Exercise instructions: Print the records below exactly, starting at the first line and stopping after the line that contains "Task: Open Digital". Leave out any pictures.
** Given records follows **
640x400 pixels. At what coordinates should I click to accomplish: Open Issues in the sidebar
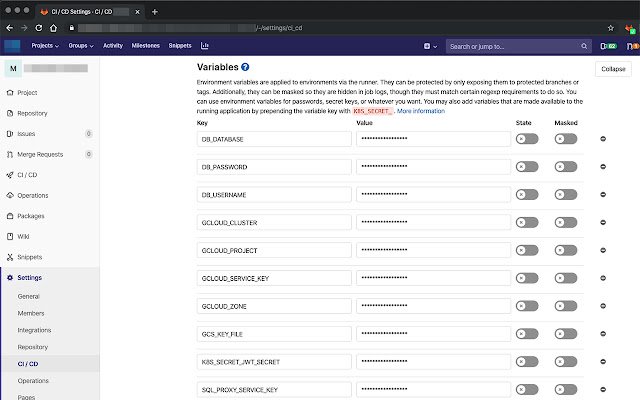click(27, 133)
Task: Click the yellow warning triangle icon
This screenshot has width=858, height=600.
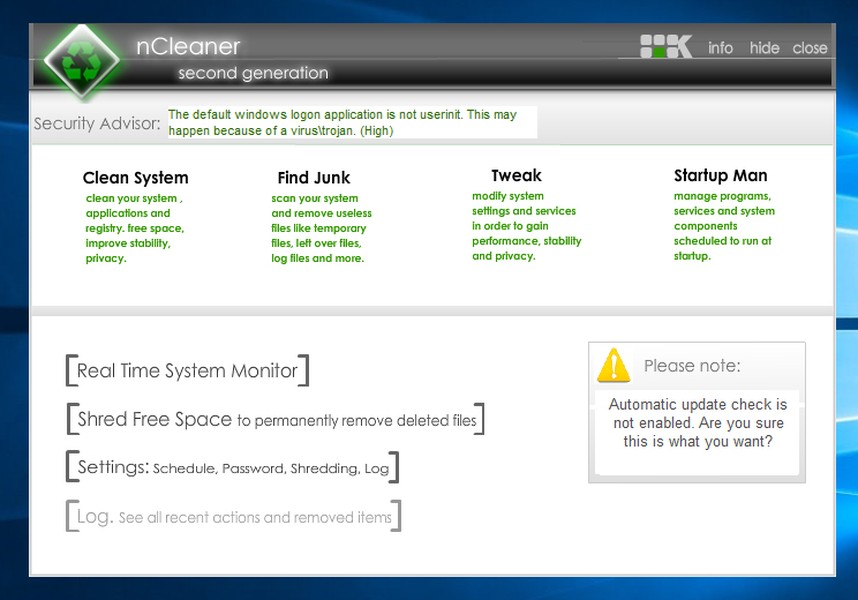Action: coord(613,366)
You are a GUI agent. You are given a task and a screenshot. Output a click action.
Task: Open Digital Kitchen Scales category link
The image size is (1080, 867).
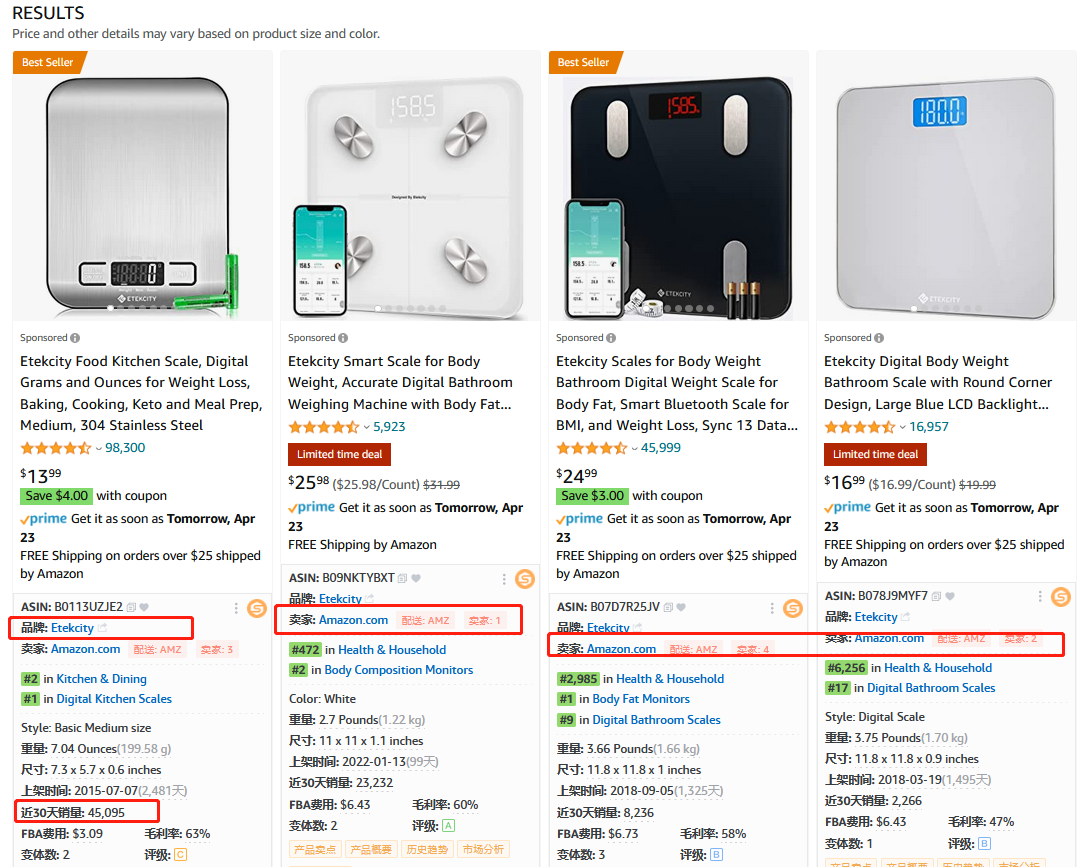pos(114,699)
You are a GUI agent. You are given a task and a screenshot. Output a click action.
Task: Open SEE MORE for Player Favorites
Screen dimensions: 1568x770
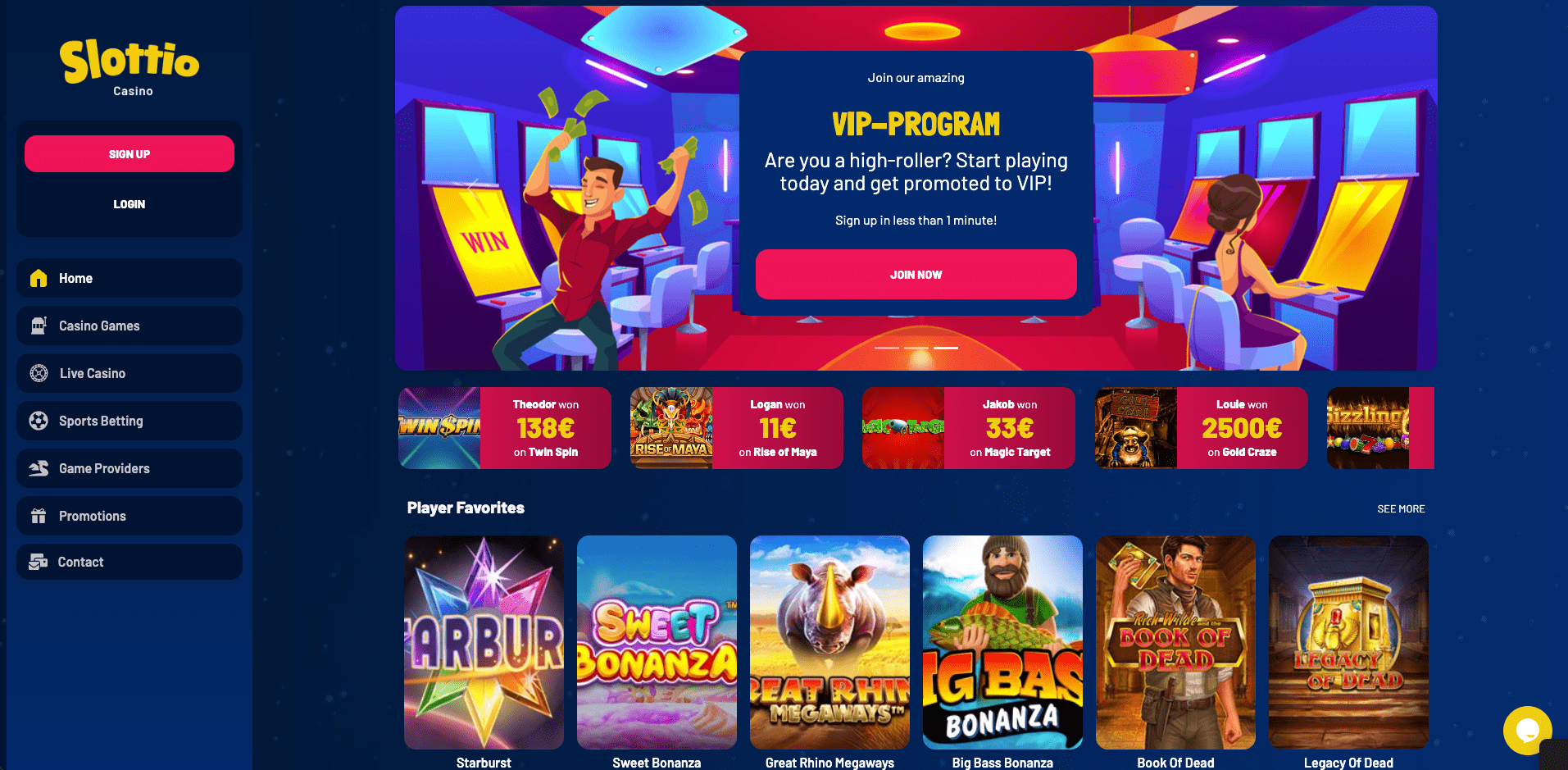(x=1401, y=509)
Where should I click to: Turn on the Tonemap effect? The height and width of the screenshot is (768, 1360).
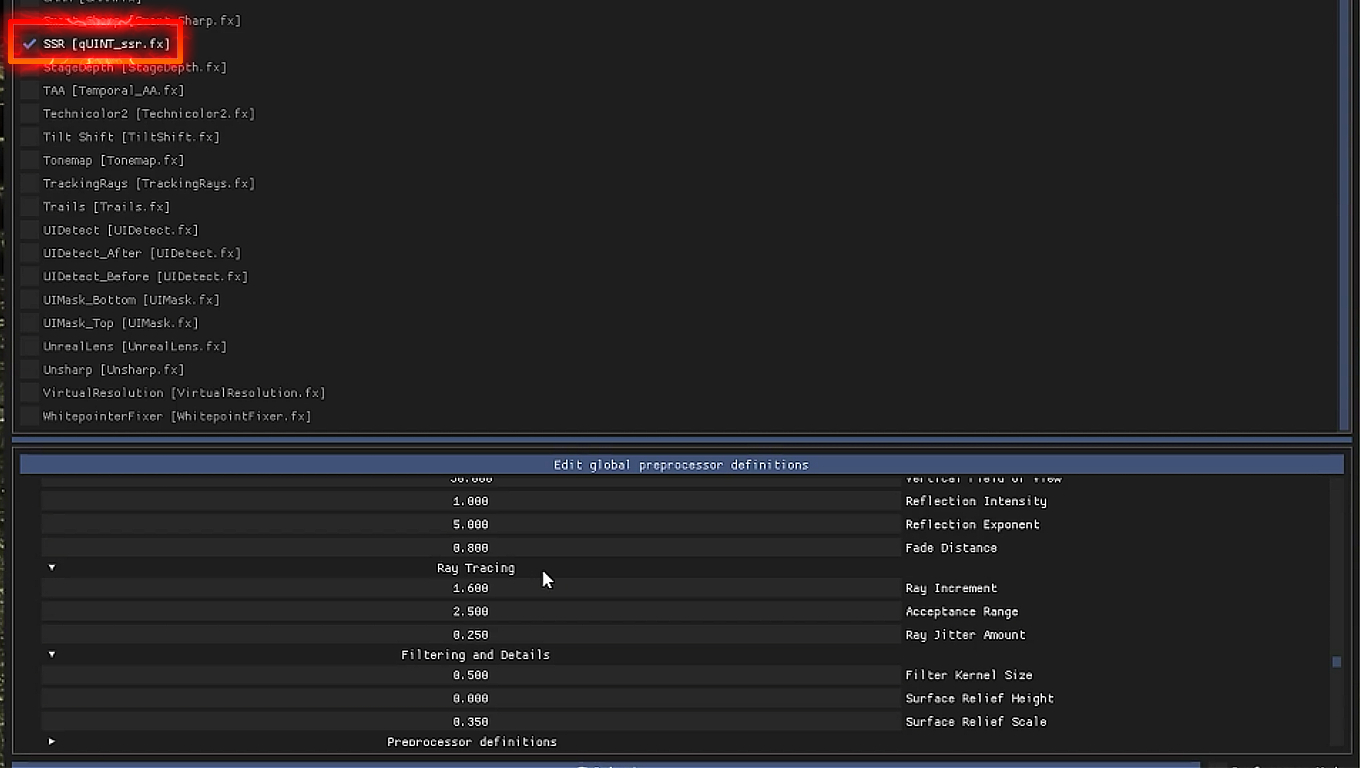pos(30,160)
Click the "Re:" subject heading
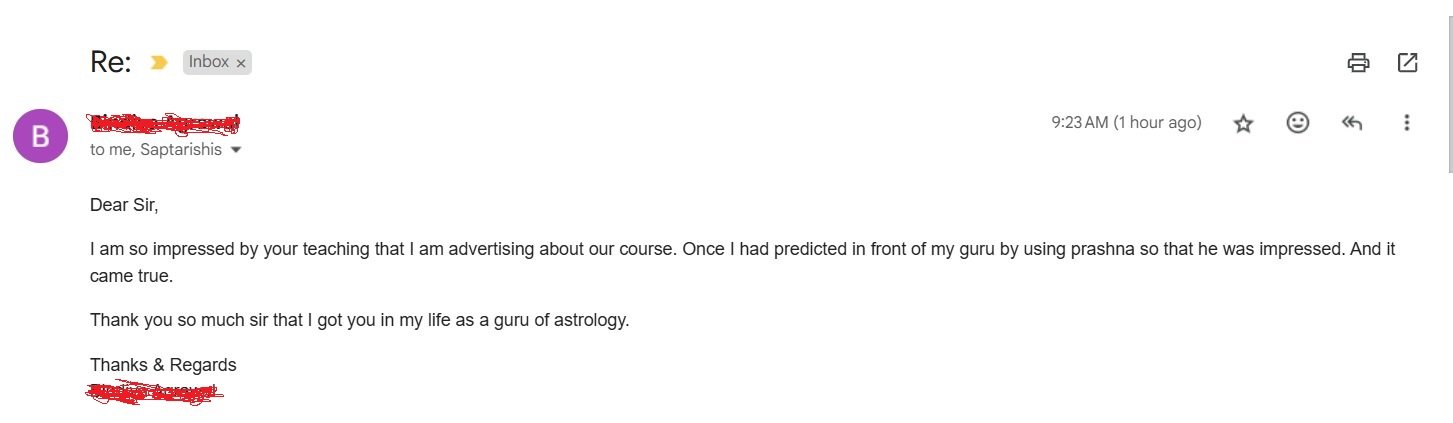Screen dimensions: 1453x423 point(111,62)
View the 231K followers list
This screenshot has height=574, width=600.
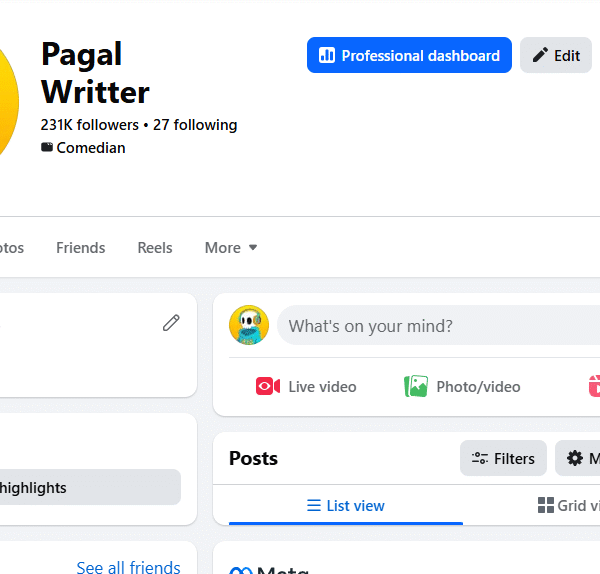(89, 125)
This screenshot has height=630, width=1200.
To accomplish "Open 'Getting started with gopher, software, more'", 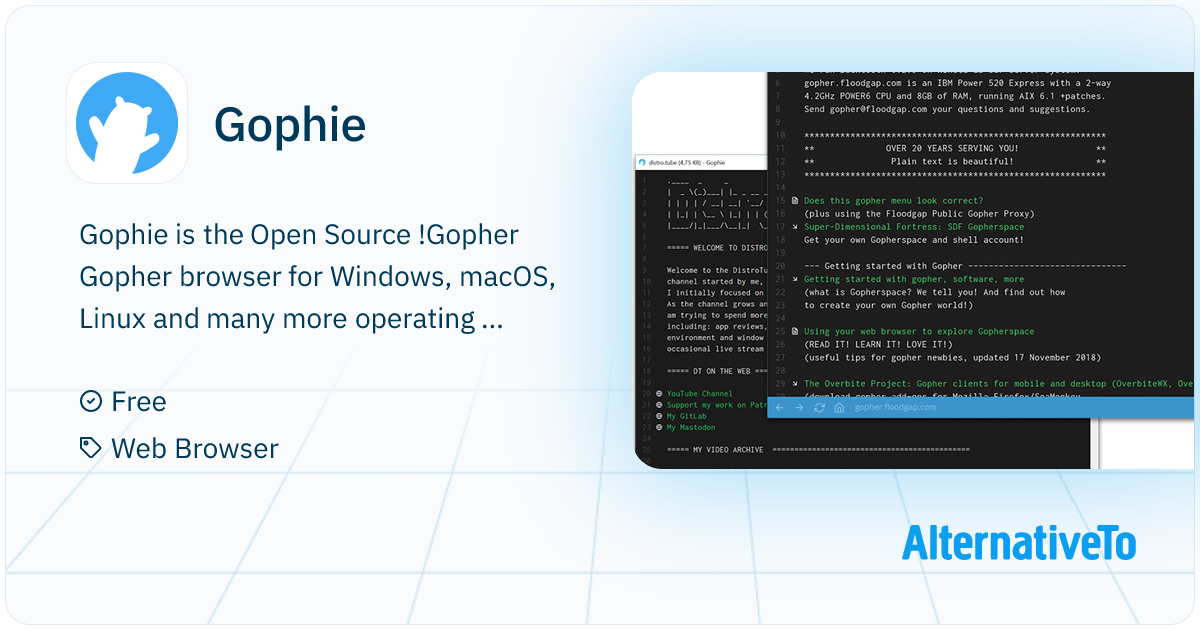I will click(913, 279).
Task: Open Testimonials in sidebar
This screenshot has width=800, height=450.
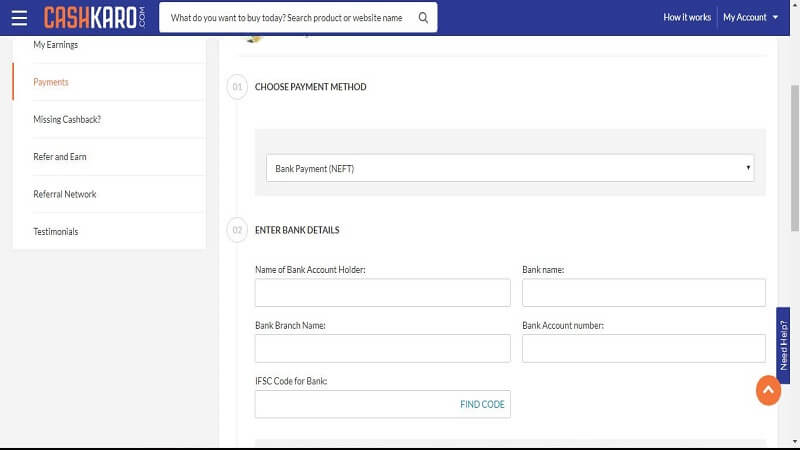Action: pyautogui.click(x=56, y=231)
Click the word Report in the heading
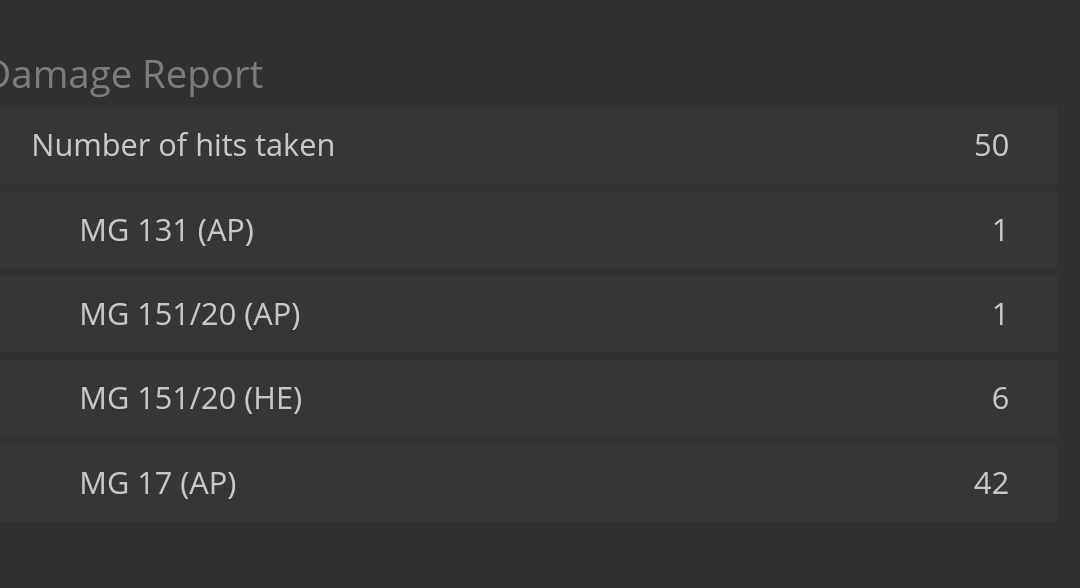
** End of Given records **
Your response:
640x400 pixels. At what coordinates should I click to accomplish: Open Issues in the sidebar
click(27, 133)
Task: Click the yellow warning triangle icon
This screenshot has width=858, height=600.
Action: coord(613,366)
You are a GUI agent. You are given a task and a screenshot. Output a click action.
Task: Open Digital Kitchen Scales category link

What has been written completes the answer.